With winter coming, you may be dreading the inevitable snow shoveling that comes along with the chilly season. A heated driveway could be the answer to your problems, however, it’s not without its drawbacks. Learn about what a heated driveway is and what the pros and cons are below.
What is a heated driveway?
Heated driveways come in two options—hydronic and electric coil systems. Hydronic systems use a boiler to pump anti-freeze through a PVC tubing that is installed under the surface of your concrete. These tubes are arranged in a spiral or wave configuration to promote even heat distribution throughout the driveway. The electric coil system uses metal heating cables that are installed under your pavement. These coils are usually controlled by a control unit mounted on your garage wall.
1. No more shoveling!
The biggest sell for a heated driveway is definitely the convenience they provide. Say goodbye to early morning snow shoveling just to get your car out of the garage! With a heated driveway, you get the convenience of snow and ice being melted quickly with minimal effort. You can program your heated driveway so that it operates automatically when the temperature changes. Shoveling in snowy weather can potentially be dangerous, as you labor in freezing and slippery conditions. Put down the shovel for good and flip the switch on your heated driveway this winter. Wake up to fresh snow, and a cleaned off ice-free driveway.
2. Less salt damages.
Ice buildup usually requires that you pour rock salt on your driveway and walkways. Salt, calcium chloride, and deicer can get rid of ice and snow, but they can also be harmful to the environment and to your concrete. Salt can get trapped in concrete and cause deuteriation—to your pavement and even to the undercarriage of your car.
1. That price adds up.
Heated driveways can be very costly. First, the installation is not an inexpensive process. Once it has been properly installed, the operating costs add a pretty penny to your winter utility bills. Operating a heated driveway takes a decent amount of energy. Usage is the biggest expense. Repairs can also be costly, as reaching your heated coils under your driveway is not an easy task.

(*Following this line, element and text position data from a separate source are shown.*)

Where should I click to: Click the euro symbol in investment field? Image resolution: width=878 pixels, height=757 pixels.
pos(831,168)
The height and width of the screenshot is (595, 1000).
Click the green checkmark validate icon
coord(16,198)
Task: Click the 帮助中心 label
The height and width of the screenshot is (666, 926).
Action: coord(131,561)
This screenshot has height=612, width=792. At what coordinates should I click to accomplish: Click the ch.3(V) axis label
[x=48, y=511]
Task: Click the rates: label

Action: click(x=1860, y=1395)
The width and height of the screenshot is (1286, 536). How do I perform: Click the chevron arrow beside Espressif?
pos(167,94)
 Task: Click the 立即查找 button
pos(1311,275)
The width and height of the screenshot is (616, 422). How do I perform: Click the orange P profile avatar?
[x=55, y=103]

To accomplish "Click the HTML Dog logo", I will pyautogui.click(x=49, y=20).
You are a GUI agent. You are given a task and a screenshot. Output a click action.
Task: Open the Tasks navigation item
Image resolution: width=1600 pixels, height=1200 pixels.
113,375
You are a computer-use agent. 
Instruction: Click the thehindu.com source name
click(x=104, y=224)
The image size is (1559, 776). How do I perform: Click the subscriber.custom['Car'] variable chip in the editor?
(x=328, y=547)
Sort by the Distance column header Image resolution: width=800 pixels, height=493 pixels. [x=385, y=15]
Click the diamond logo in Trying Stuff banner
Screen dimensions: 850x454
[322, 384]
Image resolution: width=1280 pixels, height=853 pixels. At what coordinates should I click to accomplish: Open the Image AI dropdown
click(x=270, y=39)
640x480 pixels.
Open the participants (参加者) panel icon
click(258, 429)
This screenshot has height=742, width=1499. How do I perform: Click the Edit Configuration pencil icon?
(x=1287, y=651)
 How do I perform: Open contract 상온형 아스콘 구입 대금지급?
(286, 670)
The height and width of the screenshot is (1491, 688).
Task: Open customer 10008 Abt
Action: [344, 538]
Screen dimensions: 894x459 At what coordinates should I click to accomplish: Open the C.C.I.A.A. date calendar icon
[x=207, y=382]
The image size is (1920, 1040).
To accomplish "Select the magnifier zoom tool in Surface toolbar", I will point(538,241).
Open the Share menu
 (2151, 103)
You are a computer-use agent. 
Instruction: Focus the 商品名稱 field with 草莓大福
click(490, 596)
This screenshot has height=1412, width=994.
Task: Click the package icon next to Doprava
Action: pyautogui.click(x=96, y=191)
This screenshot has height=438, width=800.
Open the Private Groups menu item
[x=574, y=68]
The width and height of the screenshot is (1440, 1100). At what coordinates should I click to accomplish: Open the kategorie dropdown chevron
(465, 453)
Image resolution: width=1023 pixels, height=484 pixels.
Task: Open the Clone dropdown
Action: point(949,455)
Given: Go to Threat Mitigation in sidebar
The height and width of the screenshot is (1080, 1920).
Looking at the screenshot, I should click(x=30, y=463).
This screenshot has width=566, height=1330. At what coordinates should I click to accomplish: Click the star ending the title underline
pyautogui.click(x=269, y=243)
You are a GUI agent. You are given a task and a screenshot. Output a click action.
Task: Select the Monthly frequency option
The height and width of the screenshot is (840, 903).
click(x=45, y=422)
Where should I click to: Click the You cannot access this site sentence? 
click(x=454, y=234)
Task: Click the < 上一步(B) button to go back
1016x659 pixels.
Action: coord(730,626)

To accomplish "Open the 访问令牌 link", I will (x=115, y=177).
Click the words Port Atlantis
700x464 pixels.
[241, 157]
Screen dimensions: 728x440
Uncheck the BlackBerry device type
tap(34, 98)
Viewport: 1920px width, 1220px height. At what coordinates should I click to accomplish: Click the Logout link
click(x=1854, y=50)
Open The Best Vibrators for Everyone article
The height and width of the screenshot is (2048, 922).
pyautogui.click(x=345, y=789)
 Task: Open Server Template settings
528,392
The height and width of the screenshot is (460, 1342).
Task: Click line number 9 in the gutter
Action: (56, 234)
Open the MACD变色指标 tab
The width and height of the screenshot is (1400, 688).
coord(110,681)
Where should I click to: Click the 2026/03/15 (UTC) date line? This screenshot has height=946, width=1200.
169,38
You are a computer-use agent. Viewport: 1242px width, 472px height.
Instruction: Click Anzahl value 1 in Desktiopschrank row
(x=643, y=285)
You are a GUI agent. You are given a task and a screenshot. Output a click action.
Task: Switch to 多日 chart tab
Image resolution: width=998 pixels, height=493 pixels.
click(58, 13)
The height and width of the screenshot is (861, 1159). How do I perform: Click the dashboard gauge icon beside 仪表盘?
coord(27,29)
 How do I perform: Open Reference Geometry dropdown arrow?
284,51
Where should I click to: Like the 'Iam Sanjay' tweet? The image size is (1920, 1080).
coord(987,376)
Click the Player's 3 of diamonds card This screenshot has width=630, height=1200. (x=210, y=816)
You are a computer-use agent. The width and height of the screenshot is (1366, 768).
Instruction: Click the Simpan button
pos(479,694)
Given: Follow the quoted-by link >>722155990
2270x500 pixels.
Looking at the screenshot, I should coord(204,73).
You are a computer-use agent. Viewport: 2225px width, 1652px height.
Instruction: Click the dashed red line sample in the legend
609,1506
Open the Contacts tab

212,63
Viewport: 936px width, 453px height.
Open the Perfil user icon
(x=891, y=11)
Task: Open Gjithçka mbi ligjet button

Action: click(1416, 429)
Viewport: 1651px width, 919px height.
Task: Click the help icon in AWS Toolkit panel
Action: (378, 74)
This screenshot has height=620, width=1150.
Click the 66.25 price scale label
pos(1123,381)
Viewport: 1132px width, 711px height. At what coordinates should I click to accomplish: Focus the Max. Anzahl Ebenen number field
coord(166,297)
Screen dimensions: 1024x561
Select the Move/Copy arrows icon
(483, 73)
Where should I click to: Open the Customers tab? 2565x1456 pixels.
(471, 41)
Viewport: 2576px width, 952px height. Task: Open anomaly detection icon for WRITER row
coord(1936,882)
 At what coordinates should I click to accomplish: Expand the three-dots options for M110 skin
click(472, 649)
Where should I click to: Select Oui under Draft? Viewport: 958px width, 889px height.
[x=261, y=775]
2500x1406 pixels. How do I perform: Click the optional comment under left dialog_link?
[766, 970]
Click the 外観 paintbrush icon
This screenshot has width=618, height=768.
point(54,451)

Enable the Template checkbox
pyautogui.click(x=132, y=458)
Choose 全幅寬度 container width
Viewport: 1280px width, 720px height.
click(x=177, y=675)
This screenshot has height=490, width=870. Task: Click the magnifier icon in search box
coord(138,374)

2. Installation and repairs are a pain.
If you can install your heated driveway when you are first laying down a new driveway, it isn’t much of a problem. However, if you want to install a heating element into an already existing driveway, you will have to tare up the concrete in your driveway and repave it. Repairs can also mean digging up and repaving, depending on the repair needed. It’s no easy (or cheap) task. Installation and repairs are best done when you are already redoing your driveway anyway.
3. It can damage your concrete.
With heating tubs under your driveway, concrete can be stressed. When temperatures outside and temperatures below the surface differ drastically, your driveway can be damaged or even cracked.